Beth Fiscella, director of Nursing at Holyoke Community College (HCC), said the school gets about five qualified applicants for every available seat, and is looking to start an evening program in the fall. HCC graduated 45 nurses from its associate’s degree program in the spring, and all found jobs well ahead of the summer.

“Most of them stayed locally at places like Holyoke Medical Center and Baystate Medical Center,” Fiscella said. “We had a couple going to Connecticut and one as far away as Hawaii. They were often recruited into internships as an enticement to stay on after graduation.”

Elms College has also expanded capacity, doubling the enrollment in its bachelor’s degree nursing program last fall to about 50 students per class. And this spring’s graduates were aggressively recruited by employers from around the Pioneer Valley, Hartford County, and the New Haven area, said Kathleen Scoble, director of the Nursing Department.

“All but one graduate had accepted a nursing position and had an established starting date before commencement,” she said. “The one student who did not have a job had chosen not to begin interviewing until after graduation.”

American International College, another school with a bachelor’s degree program in Nursing, produced 22 new nurses this spring, all of whom have jobs.

Relief Coming

These local success stories are a start, but the nursing crunch remains an ominously looming issue.

“It is clear that the looming shortage of nurses presents a real threat to our nation’s health,” said Mary Foley, president of the American Nurses Association, citing projections that suggest the current supply of RNs will not meet the demand for nursing services by 2010. Many colleges clearly recognize the need as much as health care providers do.

Scoble said the challenge at Elms goes beyond merely attracting students into the field; more important is accommodating prospective nurses. That involves competing more aggressively in the academic and service markets for qualified faculty, increasing classroom and skills lab space, increasing clinical affiliations and access to clinical instruction, and maintaining a comprehensive, up-to-date curriculum that addresses the rapid changes in modern medicine and the business of health care.
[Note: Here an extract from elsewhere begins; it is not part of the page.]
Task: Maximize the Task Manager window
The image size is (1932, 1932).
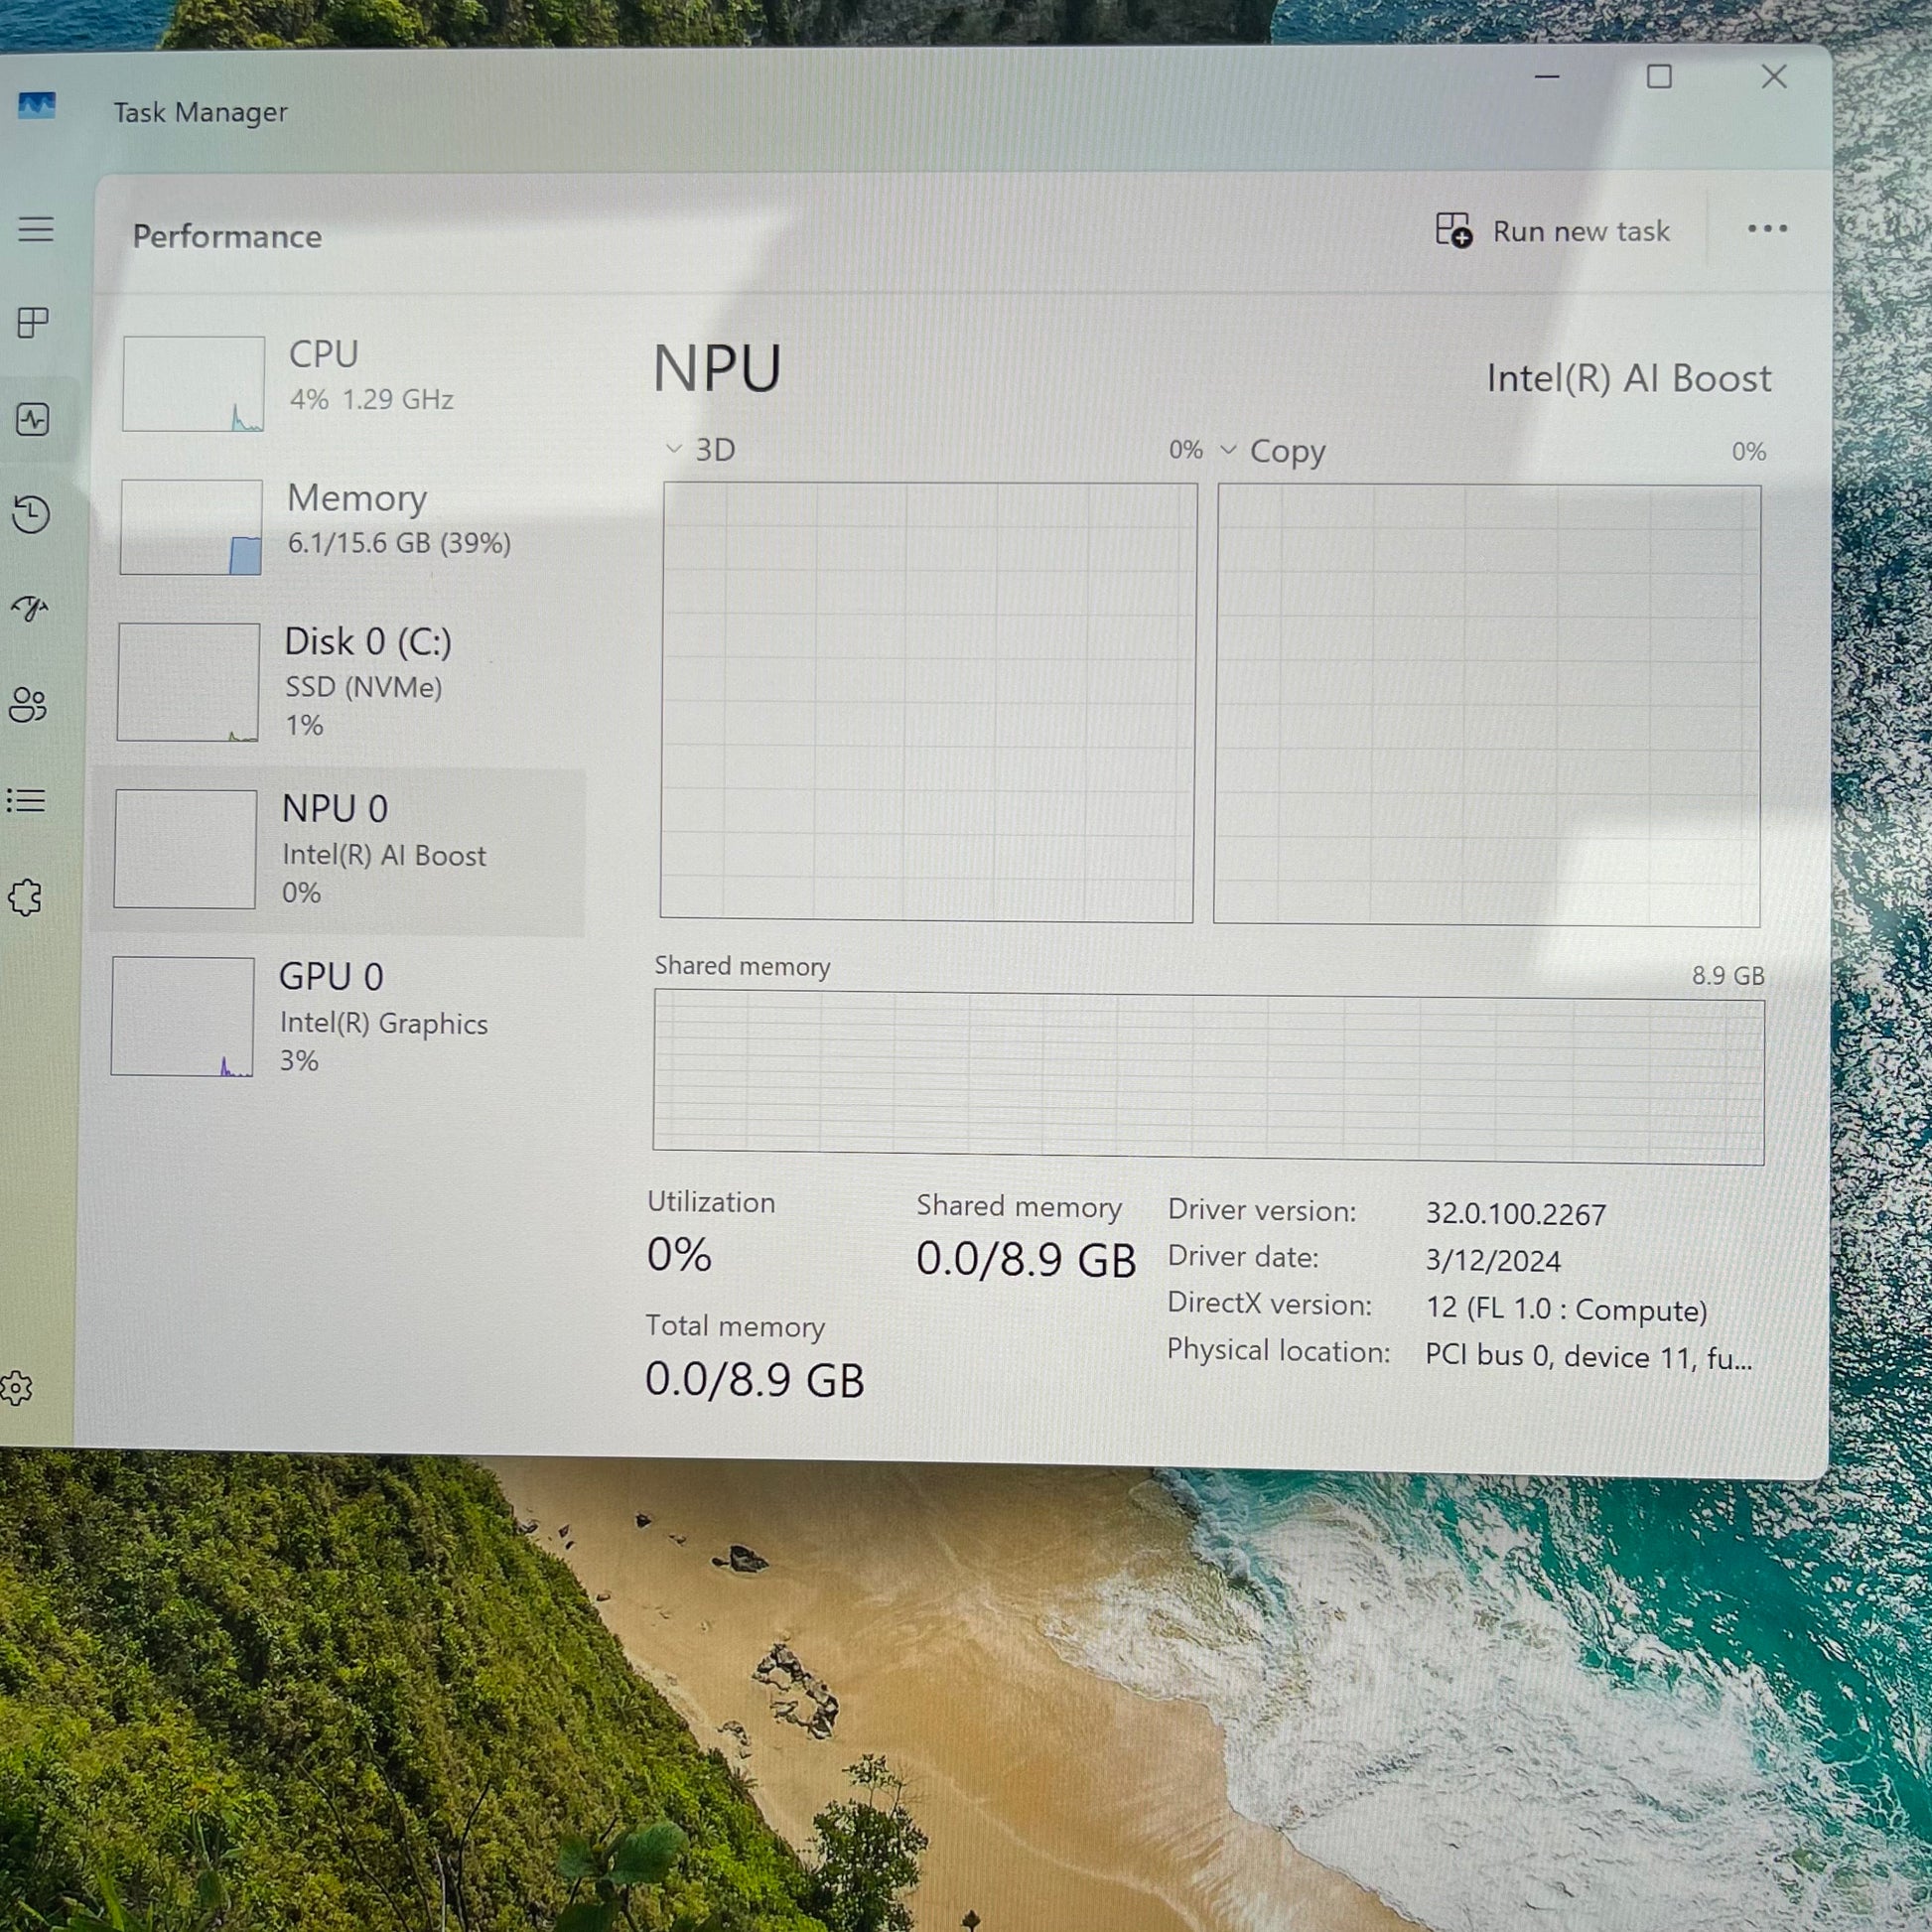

Indeed, a shortage of nurse educators is becoming as much of a problem as a shortage of nurses, Scoble said, as large numbers of faculty are preparing to retire, and fewer nurses with advanced preparation are choosing academic careers. For nurses with master’s or higher degrees, working in many health care organizations or in private practice simply provides better salaries.

If those academic needs can be met, college enrollment trends provide evidence that more nurses are in the pipeline — even if the relief might not be tangibly felt in a strained workforce for a number of years to come.

In Massachusetts, the news is even better. While the average age of nursing school graduates has risen in recent years nationally, Scoble said, some Bay State schools are producing a younger crop. Two-thirds of Elms’ nursing graduates this year are about 22 years old, and one-third are around 33. At the bachelor’s degree program at UMass in Amherst, nursing graduates average 22 years old.

That’s good news for area hospitals, nursing homes, and other facilities, which consistently snap up the region’s nursing students months before graduation in order to meet a rising need.
“In the United States, we’re in a real crisis to fill nursing positions,” Tarbell said.

But if the rising graduation numbers at area colleges are any indication, help is on the way.